This is the image I drove cross-country to get. It’s actually a combination of two images. A “streak” shot of a night launch is where the camera shutter is left open, and the light of the exhaust flames “streak” across the camera's film plane or digital sensor.
Late Sunday afternoon, I took my camera and tripod out to the edge of the water at the press site and, based on advice from Ben on the height and trajectory of this particular mission, composed a vertically oriented shot with a 24mm lens on my camera. I secured the tripod to the ground with tent stakes, removed my camera, and went to get some sleep.

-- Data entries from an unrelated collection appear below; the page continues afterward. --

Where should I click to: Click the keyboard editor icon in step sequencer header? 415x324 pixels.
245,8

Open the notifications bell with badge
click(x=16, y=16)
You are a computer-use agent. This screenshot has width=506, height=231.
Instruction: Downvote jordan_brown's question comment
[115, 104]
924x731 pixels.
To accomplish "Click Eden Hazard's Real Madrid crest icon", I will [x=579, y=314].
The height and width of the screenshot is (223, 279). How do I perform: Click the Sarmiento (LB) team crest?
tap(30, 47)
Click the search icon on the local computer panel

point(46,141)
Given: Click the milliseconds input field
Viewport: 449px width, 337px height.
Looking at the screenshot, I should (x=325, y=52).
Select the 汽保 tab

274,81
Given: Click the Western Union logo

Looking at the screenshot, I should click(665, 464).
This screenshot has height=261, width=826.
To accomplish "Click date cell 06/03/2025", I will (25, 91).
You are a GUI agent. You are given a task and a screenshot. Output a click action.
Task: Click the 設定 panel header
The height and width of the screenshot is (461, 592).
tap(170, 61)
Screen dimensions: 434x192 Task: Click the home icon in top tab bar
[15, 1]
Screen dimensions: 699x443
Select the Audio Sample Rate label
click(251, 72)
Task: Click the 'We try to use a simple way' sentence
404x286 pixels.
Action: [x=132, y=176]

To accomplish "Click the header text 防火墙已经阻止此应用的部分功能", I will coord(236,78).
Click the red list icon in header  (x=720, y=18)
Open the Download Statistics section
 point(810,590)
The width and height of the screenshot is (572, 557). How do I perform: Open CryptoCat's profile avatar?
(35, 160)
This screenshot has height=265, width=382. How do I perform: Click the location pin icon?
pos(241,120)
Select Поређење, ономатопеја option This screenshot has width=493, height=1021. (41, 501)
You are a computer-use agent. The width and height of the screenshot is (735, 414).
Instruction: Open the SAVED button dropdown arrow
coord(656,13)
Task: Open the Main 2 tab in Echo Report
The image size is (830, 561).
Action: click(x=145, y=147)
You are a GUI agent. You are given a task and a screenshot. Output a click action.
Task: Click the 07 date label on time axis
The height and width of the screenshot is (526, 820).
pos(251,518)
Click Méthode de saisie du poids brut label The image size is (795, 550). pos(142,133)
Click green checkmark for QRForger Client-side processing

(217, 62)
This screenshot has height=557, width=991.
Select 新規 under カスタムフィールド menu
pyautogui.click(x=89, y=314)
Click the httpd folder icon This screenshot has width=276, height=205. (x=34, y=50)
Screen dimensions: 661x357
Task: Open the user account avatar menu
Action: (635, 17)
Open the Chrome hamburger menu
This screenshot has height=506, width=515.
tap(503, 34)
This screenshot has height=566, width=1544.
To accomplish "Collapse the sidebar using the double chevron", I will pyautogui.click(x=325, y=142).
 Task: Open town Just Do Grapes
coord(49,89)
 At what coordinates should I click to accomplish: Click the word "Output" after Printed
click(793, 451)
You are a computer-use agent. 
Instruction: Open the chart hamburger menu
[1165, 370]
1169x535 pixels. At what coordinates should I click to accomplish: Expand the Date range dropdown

On Monday morning at 3 a.m., I returned to my tripod and set up my camera and, based on Ben's advice, manually set the aperture to f/22, and placed a polarizing filter on the front of the 24mm lens so as to block all but the brightest light from reaching the camera's sensor (otherwise the scene would be terribly overexposed). I locked up the camera’s mirror at T-10 seconds and then opened the shutter just after all three main engines fired, at T-6 seconds. I really liked the broad “V” pattern of the xenon floodlights emanating from Pad 39A, but knew that with the polarizer and the small aperture, the light would not make it through in sufficient amounts to be noticeable. I made an initial exposure of 4 minutes and 38 seconds with the polarizer and an aperture of f/22. When the shuttle, which was a small, very bright dot, disappeared from my vantage point behind a cloud, I quickly removed the polarizer and opened the aperture to f/6.3 to capture the swirling motion of the clouds and the “V” of the lights. To my surprise, the shuttle re-emerged just after I opened the shutter for the second time. After 2 minutes and 5 seconds, I closed the shutter again, just after the light of the main engines disappeared, almost at the eastern horizon, the entire scene making a brilliant parabolic arc, anchored on one end by the xenon lights once I merged the two images.